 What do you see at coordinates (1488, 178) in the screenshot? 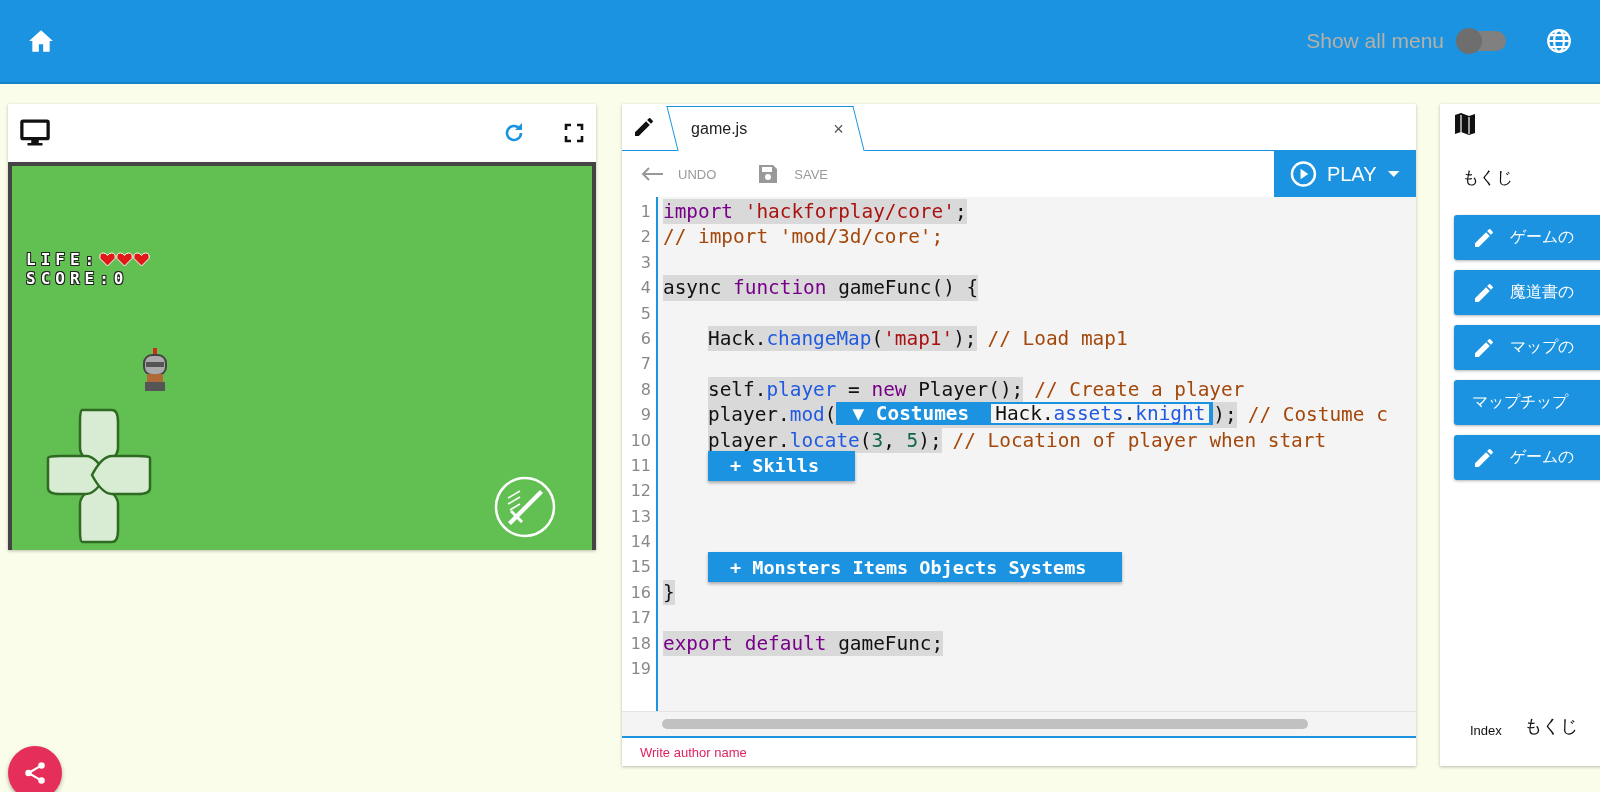
I see `index-title: もくじ` at bounding box center [1488, 178].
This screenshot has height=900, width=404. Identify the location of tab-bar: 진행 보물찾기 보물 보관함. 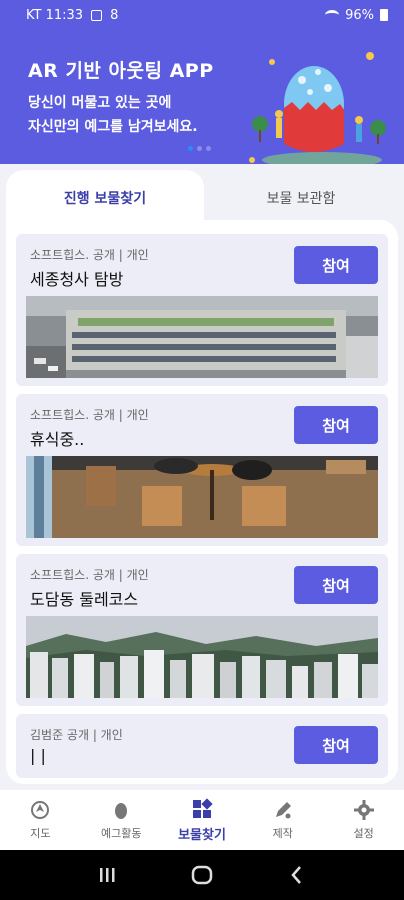
(202, 198).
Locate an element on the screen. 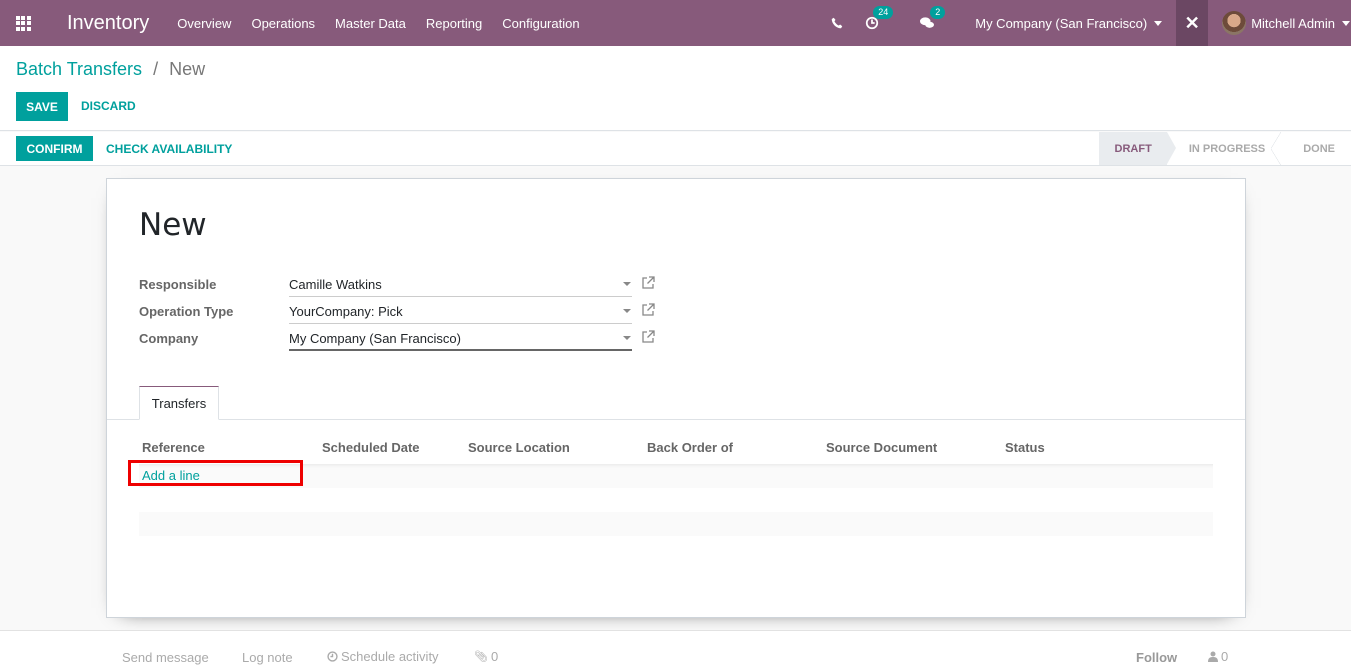 The width and height of the screenshot is (1351, 669). menu-master-data: Master Data is located at coordinates (370, 24).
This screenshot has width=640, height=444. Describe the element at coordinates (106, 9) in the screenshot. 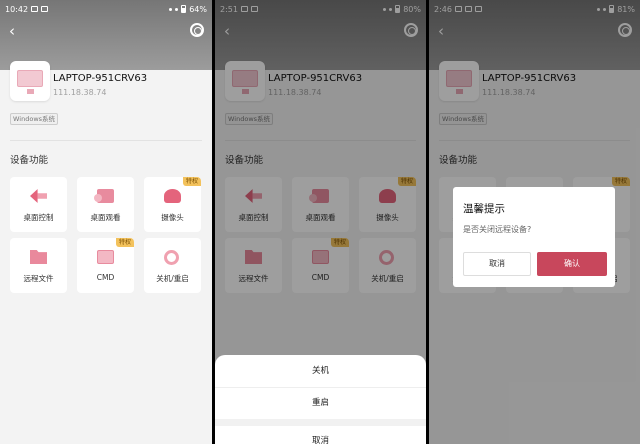

I see `status-bar: 10:42 64%` at that location.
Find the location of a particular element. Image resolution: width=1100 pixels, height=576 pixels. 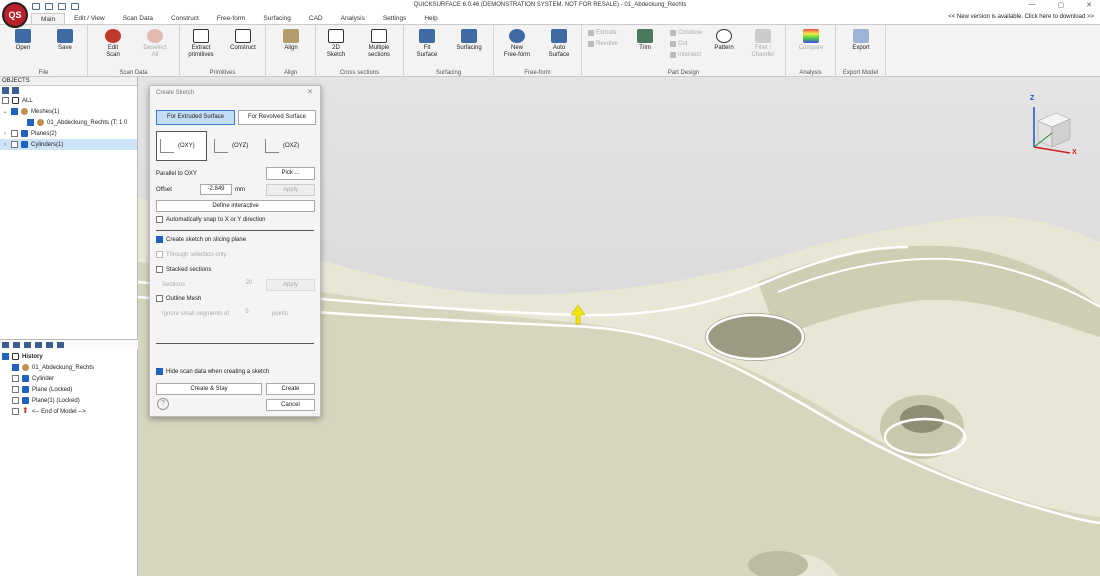

help-icon: ? is located at coordinates (163, 404).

------------------------------

→ PROBLEM DESCRIPTION
Please return the stretch of the items above from the line containing "Find the location" through the end of the items, word for word, with the pictures left out.

→ ANSWER BELOW
Find the location of a particular element. Image resolution: width=1100 pixels, height=576 pixels. 

help-icon: ? is located at coordinates (163, 404).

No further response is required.